Quote Originally Posted by ggiese View Post
barry - I've been researching EVERYWHERE and I just cannot find anything to substantiate your statement. Would you mind quoting sources please???
Funny, I found plenty of information very easily. Oh, I know what your problem is...first you have to look somewhere other than FOX.


Nationwide, billionaires are richer and more numerous for the second year in a row, according to Forbes magazine 2005 survey. The Forbes 400 list of the richest Americans starts at $750 million and 78 percent of them were billionaires in 2004. In the past year, 69 more Americans became billionaires, which gives the country almost half the world's billionaires. In 2004, the combined net worth of the nation's wealthiest was $1 trillion, an increase of $45 billion in one year; they increased their wealth by $300 billion providing truth to the term "the rich get richer."

At the same time, the common working person's dreams of wealth become harder to achieve. Wages for most Americans didn't improve from 1979 to 1998 and the median male wage in 2000 was below the 1979 level despite productivity increases of 44.5 percent. Despite gains made in income during the 1990s, wages are now on a downward spiral. In May, The Financial Times reported that wages are falling faster than at any time in the last 14 years. Meanwhile hidden unemployment soars as U.S. economists declare a "jobless recovery."

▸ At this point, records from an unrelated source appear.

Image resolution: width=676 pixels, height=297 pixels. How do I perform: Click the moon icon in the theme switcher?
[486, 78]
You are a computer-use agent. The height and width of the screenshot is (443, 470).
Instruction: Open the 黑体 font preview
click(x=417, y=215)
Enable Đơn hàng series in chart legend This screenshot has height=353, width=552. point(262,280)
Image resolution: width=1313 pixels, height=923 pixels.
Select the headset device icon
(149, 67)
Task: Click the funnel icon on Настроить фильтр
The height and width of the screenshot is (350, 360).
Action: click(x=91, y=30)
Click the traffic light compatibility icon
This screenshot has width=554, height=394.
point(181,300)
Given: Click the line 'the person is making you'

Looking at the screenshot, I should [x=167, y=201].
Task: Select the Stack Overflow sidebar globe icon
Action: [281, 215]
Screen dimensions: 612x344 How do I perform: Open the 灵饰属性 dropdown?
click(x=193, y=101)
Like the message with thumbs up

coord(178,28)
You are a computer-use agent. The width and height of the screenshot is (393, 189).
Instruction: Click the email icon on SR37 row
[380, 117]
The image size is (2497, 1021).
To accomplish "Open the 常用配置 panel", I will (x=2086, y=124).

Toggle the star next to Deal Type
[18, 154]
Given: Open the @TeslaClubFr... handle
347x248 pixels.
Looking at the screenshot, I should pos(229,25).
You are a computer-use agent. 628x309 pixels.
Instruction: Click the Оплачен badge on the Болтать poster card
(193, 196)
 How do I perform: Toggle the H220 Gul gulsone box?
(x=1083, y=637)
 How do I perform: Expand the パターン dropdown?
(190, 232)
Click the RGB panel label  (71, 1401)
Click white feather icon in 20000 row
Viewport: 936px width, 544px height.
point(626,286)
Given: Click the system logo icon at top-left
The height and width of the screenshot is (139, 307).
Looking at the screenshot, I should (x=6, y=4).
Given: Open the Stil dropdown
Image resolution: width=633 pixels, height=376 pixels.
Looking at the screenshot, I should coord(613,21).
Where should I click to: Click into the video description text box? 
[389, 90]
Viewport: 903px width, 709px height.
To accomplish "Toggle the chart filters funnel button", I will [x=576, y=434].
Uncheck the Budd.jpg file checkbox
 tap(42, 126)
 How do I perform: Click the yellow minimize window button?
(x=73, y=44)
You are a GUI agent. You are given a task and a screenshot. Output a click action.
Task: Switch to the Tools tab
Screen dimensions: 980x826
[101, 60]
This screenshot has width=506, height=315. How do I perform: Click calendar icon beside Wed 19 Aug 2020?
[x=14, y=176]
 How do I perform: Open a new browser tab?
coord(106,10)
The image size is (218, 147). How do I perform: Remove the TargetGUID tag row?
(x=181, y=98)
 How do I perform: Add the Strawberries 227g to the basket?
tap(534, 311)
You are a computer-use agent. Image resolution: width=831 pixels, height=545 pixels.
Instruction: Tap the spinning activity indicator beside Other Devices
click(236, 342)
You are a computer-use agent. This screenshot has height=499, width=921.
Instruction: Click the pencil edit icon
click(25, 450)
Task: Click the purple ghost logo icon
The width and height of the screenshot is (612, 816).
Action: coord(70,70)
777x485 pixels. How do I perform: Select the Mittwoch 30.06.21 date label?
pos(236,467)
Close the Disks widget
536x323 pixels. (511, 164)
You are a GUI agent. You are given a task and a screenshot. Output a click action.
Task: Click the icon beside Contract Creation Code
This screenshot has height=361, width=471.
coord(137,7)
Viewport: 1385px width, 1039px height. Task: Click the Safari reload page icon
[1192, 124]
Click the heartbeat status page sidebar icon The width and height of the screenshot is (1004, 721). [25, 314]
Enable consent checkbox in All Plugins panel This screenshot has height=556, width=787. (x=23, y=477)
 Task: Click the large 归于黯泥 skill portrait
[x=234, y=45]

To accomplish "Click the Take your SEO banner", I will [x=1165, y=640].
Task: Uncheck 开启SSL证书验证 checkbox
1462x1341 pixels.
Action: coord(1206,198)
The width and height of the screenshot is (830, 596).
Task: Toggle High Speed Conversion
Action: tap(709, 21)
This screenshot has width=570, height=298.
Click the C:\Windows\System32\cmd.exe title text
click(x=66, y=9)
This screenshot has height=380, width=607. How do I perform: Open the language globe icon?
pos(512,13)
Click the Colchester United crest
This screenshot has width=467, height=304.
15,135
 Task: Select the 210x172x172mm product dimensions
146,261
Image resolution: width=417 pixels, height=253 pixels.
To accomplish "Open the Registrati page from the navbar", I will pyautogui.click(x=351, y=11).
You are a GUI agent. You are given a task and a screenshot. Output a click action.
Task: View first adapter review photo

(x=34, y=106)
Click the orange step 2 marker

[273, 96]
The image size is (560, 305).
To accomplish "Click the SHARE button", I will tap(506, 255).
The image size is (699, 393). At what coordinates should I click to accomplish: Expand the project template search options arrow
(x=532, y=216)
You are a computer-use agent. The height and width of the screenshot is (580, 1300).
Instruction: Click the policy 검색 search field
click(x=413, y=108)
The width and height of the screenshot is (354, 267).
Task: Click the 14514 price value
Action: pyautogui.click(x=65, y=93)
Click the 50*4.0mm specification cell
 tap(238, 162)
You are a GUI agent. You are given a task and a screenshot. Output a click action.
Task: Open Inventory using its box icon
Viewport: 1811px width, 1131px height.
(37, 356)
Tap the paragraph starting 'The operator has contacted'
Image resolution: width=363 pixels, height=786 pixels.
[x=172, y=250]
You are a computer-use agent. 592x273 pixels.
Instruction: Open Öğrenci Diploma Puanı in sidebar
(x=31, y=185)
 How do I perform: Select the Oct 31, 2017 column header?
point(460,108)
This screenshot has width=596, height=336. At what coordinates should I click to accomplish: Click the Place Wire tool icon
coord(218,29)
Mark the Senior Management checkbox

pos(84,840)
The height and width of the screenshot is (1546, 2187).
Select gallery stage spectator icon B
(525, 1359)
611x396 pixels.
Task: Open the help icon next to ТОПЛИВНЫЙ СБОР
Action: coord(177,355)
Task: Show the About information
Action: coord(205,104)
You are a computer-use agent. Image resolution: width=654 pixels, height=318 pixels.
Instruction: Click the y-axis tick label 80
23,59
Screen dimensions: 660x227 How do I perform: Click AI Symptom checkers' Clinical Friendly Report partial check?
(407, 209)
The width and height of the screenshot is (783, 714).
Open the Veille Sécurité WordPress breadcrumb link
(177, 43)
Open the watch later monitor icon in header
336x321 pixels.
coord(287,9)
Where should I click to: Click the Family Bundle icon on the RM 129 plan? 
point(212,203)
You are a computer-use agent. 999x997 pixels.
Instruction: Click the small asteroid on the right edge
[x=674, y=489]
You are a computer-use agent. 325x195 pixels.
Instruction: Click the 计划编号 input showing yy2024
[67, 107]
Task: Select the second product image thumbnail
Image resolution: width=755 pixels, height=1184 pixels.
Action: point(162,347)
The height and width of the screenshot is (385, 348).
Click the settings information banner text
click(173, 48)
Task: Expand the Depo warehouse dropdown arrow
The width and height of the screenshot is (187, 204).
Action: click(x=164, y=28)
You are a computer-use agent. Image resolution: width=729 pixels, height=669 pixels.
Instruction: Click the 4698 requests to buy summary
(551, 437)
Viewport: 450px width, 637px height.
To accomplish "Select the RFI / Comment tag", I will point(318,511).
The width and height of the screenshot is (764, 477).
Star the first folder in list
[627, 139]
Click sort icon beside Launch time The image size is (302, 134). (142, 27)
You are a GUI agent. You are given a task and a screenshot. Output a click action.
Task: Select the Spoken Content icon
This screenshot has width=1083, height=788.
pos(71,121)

Contrary to American beliefs about equality of opportunity, a child’s economic position is heavily influenced by that of his or her parents.
• Forty-two percent of children born to parents in the bottom fifth of the income distribution remain in the bottom, while 39 percent born to parents in the top fifth remain at the top.
• Children of middle-income parents have a near-equal likelihood of ending up in any other quintile, presenting equal promise and peril for those born to middle-class parents.
• The "rags to riches" story is much more common in Hollywood than on Main Street. Only 6 percent of children born to parents with family income at the very bottom move to the very top.